One or more communication units 207 of computing system 200 may communicate with devices external to computing system 200 (or among separate computing devices of computing system 200) by transmitting and/or receiving data, and may operate, in some respects, as both an input device and an output device. In some examples, communication units 207 may communicate with other devices over a network. In other examples, communication units 207 may send and/or receive radio signals on a radio network such as a cellular radio network. Examples of communication units 207 may include a network interface card (e.g., such as an Ethernet card), an optical transceiver, a radio frequency transceiver, a GPS receiver, or any other type of device that can send and/or receive information. Other examples of communication units 207 may include Bluetooth®, GPS, 3G, 4G, and Wi-Fi® radios found in mobile devices as well as Universal Serial Bus (USB) controllers and the like.

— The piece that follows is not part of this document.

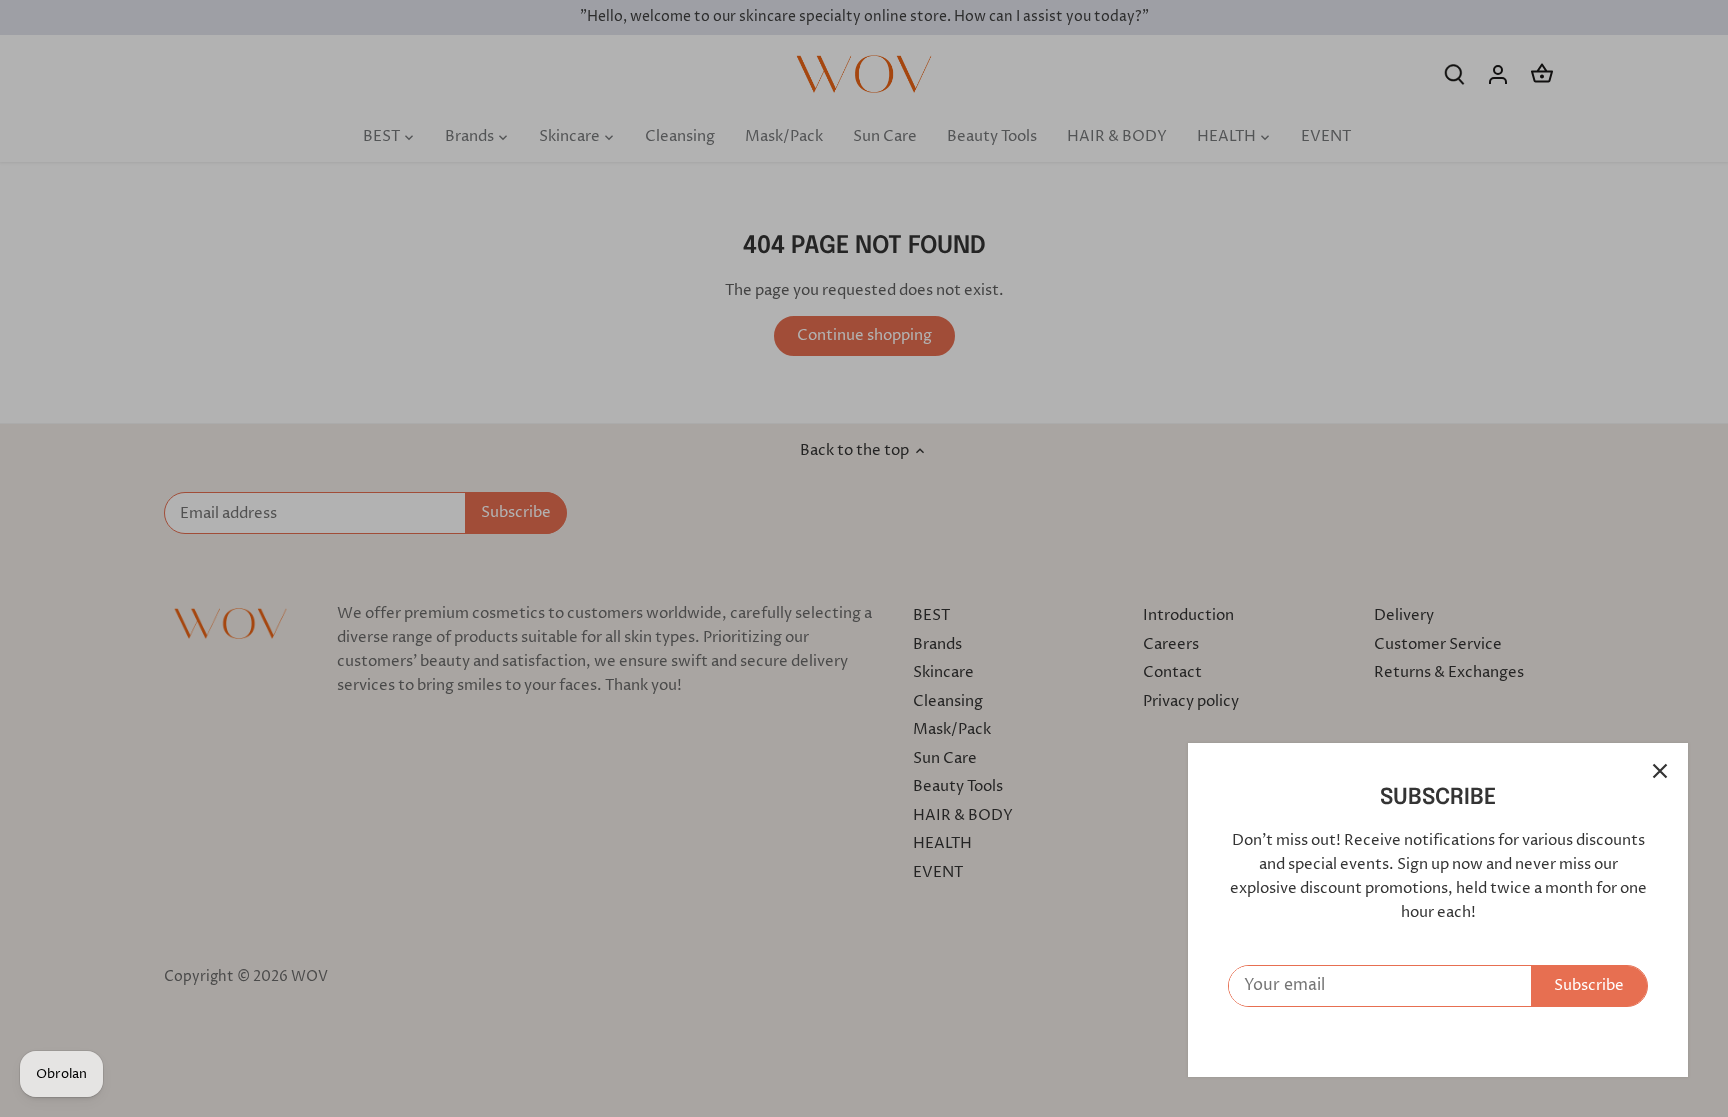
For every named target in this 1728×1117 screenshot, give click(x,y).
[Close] (1660, 771)
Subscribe (1589, 985)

Processing circuitry 202 and memory 204 may be configured to execute machine learning system 210 to determine whether an input audio clip includes synthetic speech of a target speaker, according to techniques of this disclosure. Memory 204 may store information for processing during operation of speech activity detector 262, feature module 212, embedding extractor 214, and scoring module 232. In some examples, memory 204 may include temporary memories, meaning that a primary purpose of the one or more storage devices is not long-term storage. Memory 204 may be configured for short-term storage of information as volatile memory and therefore not retain stored contents if deactivated. Examples of volatile memories include random access memories (RAM), dynamic random access memories (DRAM), static random access memories (SRAM), and other forms of volatile memories known in the art. Memory 204, in some examples, also include one or more computer-readable storage media. Memory 204 may be configured to store larger amounts of information than volatile memory. Memory 204 may further be configured for long-term storage of information as non-volatile memory space and retain information after activate/off cycles. Examples of non-volatile memories include magnetic hard disks, optical discs, floppy disks, Flash memories, or forms of electrically programmable memories (EPROM) or electrically erasable and programmable (EEPROM) memories. Memory 204 may store program instructions and/or data associated with one or more of the modules (e.g., speech activity detector 262, feature module 212, embedding extractor 214, and scoring module 232 of machine learning system 210) described in accordance with one or more aspects of this disclosure.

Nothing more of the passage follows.